• _Task data_:
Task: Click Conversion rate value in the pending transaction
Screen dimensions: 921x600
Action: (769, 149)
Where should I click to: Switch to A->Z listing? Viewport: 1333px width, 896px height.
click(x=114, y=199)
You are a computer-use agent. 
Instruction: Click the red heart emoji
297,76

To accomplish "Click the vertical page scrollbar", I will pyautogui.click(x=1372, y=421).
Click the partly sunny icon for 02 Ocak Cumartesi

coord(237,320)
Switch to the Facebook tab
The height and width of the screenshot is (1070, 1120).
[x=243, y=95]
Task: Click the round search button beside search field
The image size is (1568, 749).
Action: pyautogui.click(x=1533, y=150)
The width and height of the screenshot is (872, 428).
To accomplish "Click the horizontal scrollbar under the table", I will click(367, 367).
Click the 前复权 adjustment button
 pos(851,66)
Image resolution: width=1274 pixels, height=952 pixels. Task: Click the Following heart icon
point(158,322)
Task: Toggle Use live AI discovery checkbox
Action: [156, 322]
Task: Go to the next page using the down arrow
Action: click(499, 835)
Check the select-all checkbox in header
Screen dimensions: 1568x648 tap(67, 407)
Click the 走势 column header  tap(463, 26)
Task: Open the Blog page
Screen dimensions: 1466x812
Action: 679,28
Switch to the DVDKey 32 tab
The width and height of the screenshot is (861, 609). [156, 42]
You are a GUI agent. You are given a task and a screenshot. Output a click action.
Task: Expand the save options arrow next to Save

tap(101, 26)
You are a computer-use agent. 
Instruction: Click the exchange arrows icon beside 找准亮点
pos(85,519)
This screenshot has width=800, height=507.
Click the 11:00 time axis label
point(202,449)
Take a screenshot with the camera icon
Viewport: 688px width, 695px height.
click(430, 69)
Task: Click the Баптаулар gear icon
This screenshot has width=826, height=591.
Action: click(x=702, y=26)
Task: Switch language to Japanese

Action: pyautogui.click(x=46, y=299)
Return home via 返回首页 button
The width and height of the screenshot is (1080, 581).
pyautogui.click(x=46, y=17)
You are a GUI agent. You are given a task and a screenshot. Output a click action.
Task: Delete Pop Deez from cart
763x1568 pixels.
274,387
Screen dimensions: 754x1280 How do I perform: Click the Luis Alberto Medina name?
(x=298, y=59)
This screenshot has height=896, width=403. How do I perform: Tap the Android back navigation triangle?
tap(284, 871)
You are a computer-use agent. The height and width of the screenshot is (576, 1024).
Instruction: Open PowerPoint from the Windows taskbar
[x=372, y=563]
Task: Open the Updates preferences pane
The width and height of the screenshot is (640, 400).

• _What is being asked_: Please repeat every line above word for word, leaving nothing out and changing nothing.

• _Solution for this task_:
Task: Click Conversion rate value in the pending transaction
Screen dimensions: 921x600
Action: (769, 149)
Where should I click to: Switch to A->Z listing? Viewport: 1333px width, 896px height.
click(x=114, y=199)
You are a computer-use agent. 
Instruction: Click the red heart emoji
297,76

To accomplish "Click the vertical page scrollbar", I will pyautogui.click(x=1372, y=421).
Click the partly sunny icon for 02 Ocak Cumartesi

coord(237,320)
Switch to the Facebook tab
The height and width of the screenshot is (1070, 1120).
[x=243, y=95]
Task: Click the round search button beside search field
The image size is (1568, 749).
Action: pyautogui.click(x=1533, y=150)
The width and height of the screenshot is (872, 428).
To accomplish "Click the horizontal scrollbar under the table", I will click(367, 367).
Click the 前复权 adjustment button
 pos(851,66)
Image resolution: width=1274 pixels, height=952 pixels. Task: Click the Following heart icon
point(158,322)
Task: Toggle Use live AI discovery checkbox
Action: [156, 322]
Task: Go to the next page using the down arrow
Action: click(499, 835)
Check the select-all checkbox in header
Screen dimensions: 1568x648 tap(67, 407)
Click the 走势 column header  tap(463, 26)
Task: Open the Blog page
Screen dimensions: 1466x812
Action: 679,28
Switch to the DVDKey 32 tab
The width and height of the screenshot is (861, 609). [156, 42]
You are a GUI agent. You are given a task and a screenshot. Output a click action.
Task: Expand the save options arrow next to Save

tap(101, 26)
You are a computer-use agent. 
Instruction: Click the exchange arrows icon beside 找准亮点
pos(85,519)
This screenshot has width=800, height=507.
Click the 11:00 time axis label
point(202,449)
Take a screenshot with the camera icon
Viewport: 688px width, 695px height.
click(430, 69)
Task: Click the Баптаулар gear icon
This screenshot has width=826, height=591.
Action: click(x=702, y=26)
Task: Switch language to Japanese

Action: pyautogui.click(x=46, y=299)
Return home via 返回首页 button
The width and height of the screenshot is (1080, 581).
pyautogui.click(x=46, y=17)
You are a GUI agent. You are given a task and a screenshot. Output a click action.
Task: Delete Pop Deez from cart
763x1568 pixels.
274,387
Screen dimensions: 754x1280 How do I perform: Click the Luis Alberto Medina name?
(x=298, y=59)
This screenshot has height=896, width=403. How do I perform: Tap the Android back navigation triangle?
tap(284, 871)
You are a computer-use agent. The height and width of the screenshot is (576, 1024).
Instruction: Open PowerPoint from the Windows taskbar
[x=372, y=563]
Task: Open the Updates preferences pane
The width and height of the screenshot is (640, 400).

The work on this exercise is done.